🤖 AI Summary
Open-source small-scale LLMs (<100B) underperform on software repository problem-solving tasks due to low-quality chain-of-thought (CoT) data; existing approaches rely on weak rejection sampling and lack rigorous validation of intermediate reasoning steps, leading to error accumulation. Method: We propose MCTS-REFINE, the first reflective Monte Carlo Tree Search (MCTS) algorithm for code repair, which decomposes problem solving into three sequential stages—file localization, defect localization, and patch generation—and enforces exact match between each stage’s intermediate output and the ground-truth developer patch. Our method integrates structured CoT synthesis, strong rejection sampling based on exact matching, and multi-stage verification. Contribution/Results: Fine-tuned on Qwen2.5-72B-Inst, MCTS-REFINE achieves 28.3% and 35.0% resolution rates on SWE-bench Lite and Verified, respectively—substantially surpassing prior state-of-the-art models of comparable scale.
📝 Abstract
LLMs demonstrate strong performance in auto-mated software engineering, particularly for code generation and issue resolution. While proprietary models like GPT-4o achieve high benchmarks scores on SWE-bench, their API dependence, cost, and privacy concerns limit adoption. Open-source alternatives offer transparency but underperform in complex tasks, especially sub-100B parameter models. Although quality Chain-of-Thought (CoT) data can enhance reasoning, current methods face two critical flaws: (1) weak rejection sampling reduces data quality, and (2) inadequate step validation causes error accumulation. These limitations lead to flawed reasoning chains that impair LLMs'ability to learn reliable issue resolution.
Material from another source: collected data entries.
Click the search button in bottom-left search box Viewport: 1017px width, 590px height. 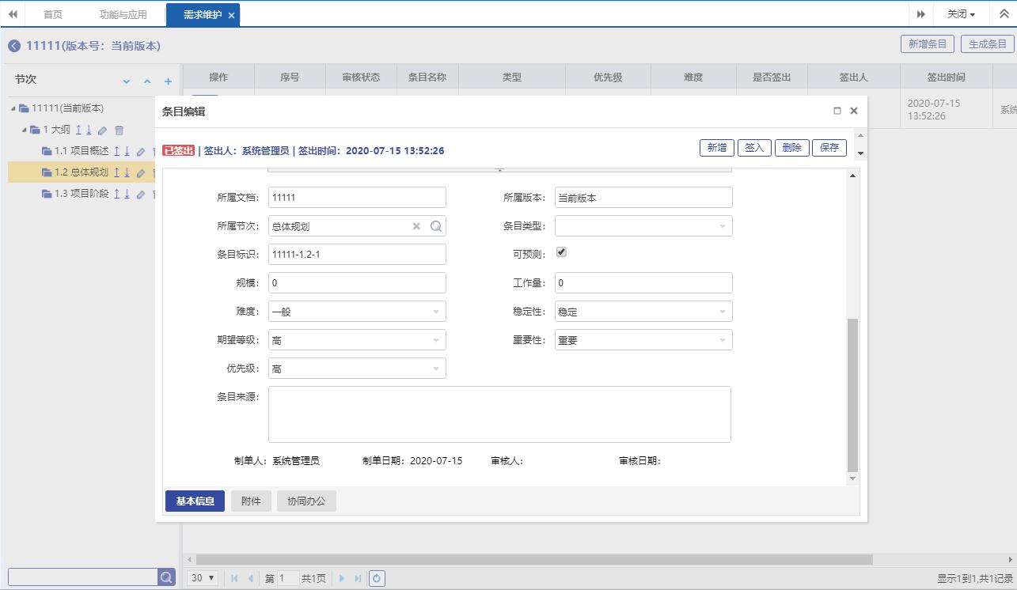pyautogui.click(x=166, y=577)
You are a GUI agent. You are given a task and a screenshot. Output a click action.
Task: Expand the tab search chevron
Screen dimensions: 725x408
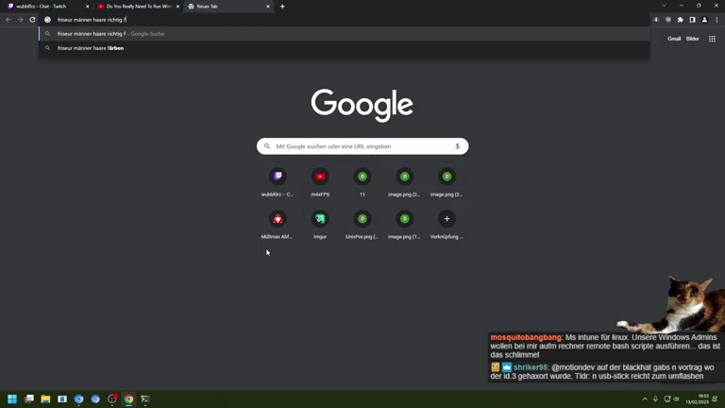pos(664,6)
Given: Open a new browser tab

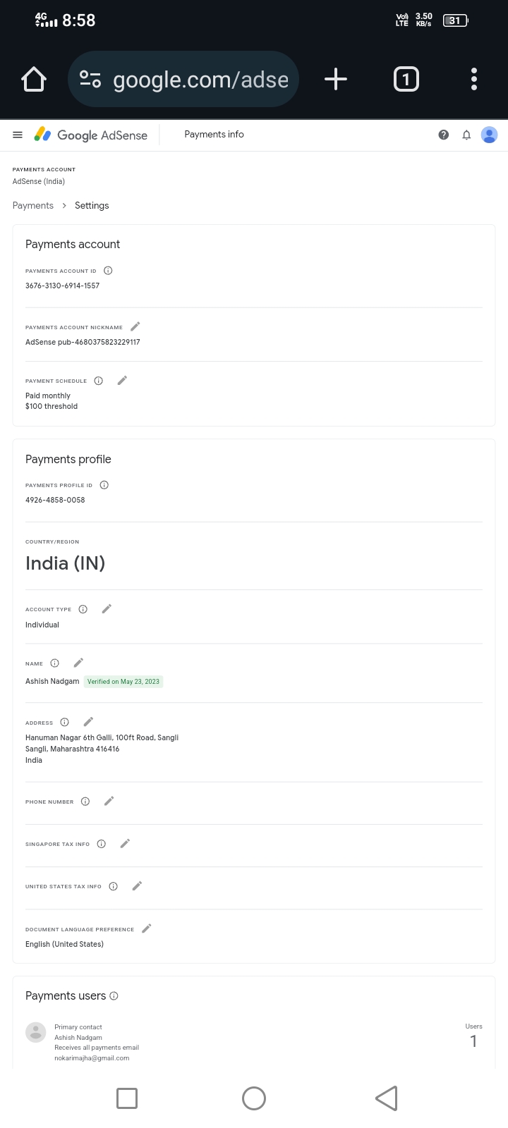Looking at the screenshot, I should (x=336, y=79).
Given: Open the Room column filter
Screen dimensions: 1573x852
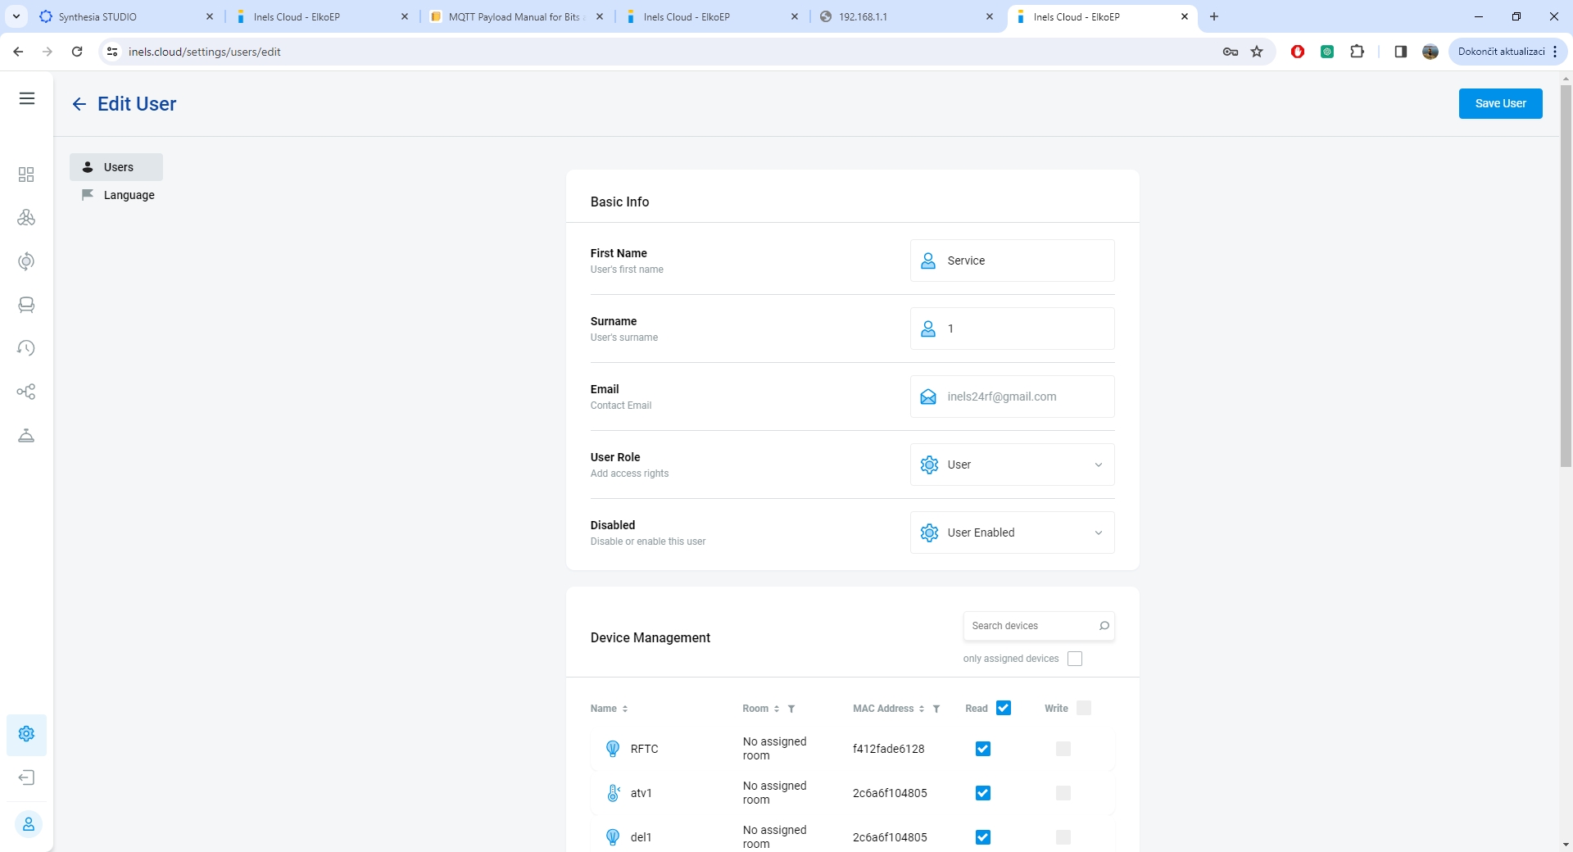Looking at the screenshot, I should point(791,709).
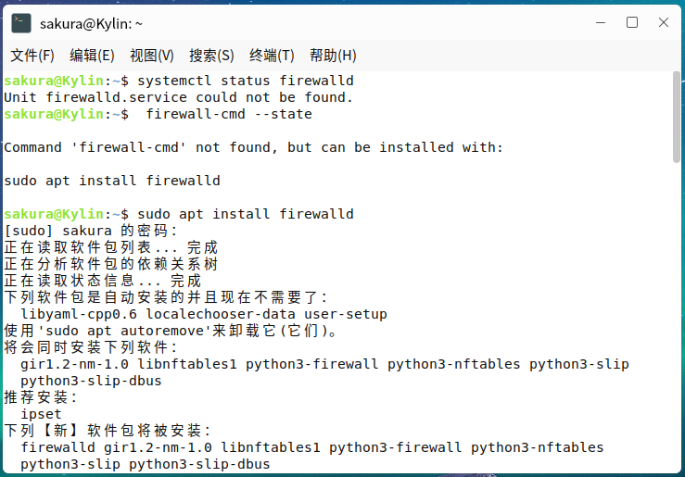Open the 帮助(H) menu
The height and width of the screenshot is (477, 685).
tap(333, 56)
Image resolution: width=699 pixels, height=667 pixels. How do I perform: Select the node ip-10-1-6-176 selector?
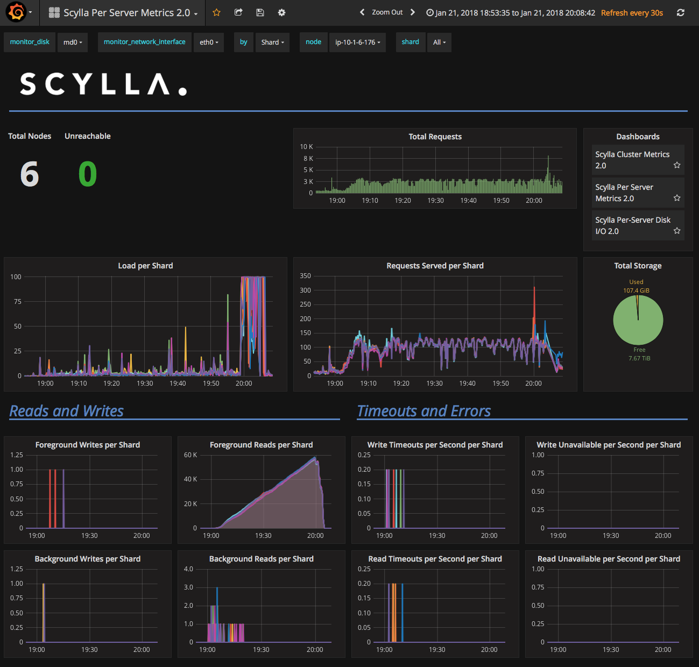(357, 42)
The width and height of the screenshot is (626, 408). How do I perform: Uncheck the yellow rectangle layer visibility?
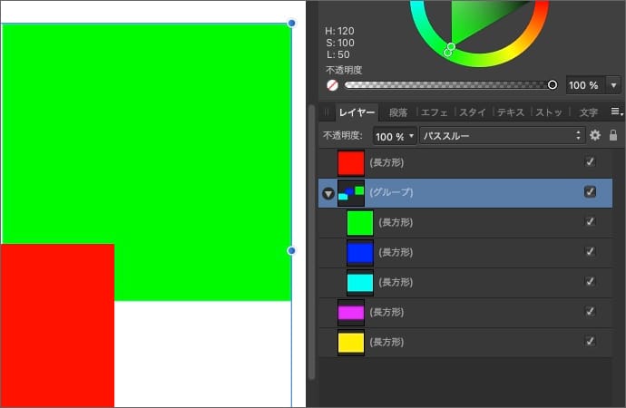tap(591, 342)
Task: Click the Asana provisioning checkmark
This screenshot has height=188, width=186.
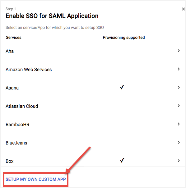Action: (122, 87)
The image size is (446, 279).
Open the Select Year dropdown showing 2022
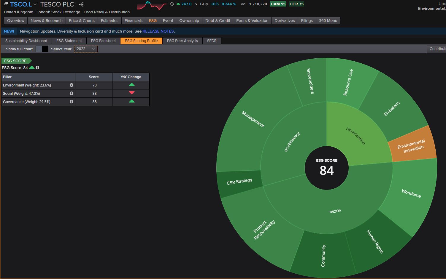(86, 49)
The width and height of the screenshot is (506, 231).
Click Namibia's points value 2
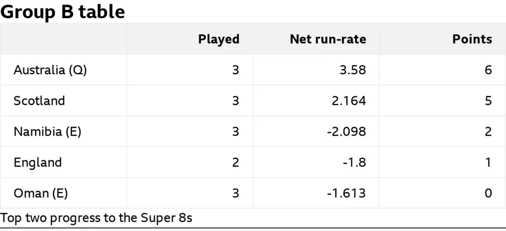(488, 132)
The paper proposes MCTS-REFINE, an enhanced Monte Carlo Tree Search (MCTS)-based algorithm that dynamically validates and optimizes intermediate reasoning steps through a rigorous rejection sampling strategy, generating high-quality CoT data to improve LLM performance in issue resolution tasks. Key innovations include: (1) augmenting MCTS with a reflection mechanism that corrects errors via rejection sampling and refinement, (2) decomposing issue resolution into three subtasks-File Localization, Fault Localization, and Patch Generation-each with clear ground-truth criteria, and (3) enforcing a strict sampling protocol where intermediate outputs must exactly match verified developer patches, ensuring correctness across reasoning paths. Experiments on SWE-bench Lite and SWE-bench Verified demonstrate that LLMs fine-tuned with our CoT dataset achieve substantial improvements over baselines.Notably, Qwen2.5-72B- Instruct achieves 28.3%(Lite) and 35.0%(Verified) resolution rates, surpassing SOTA baseline SWE-Fixer-Qwen-72B with the same parameter scale, which only reached 24.7%(Lite) and 32.8%(Verified).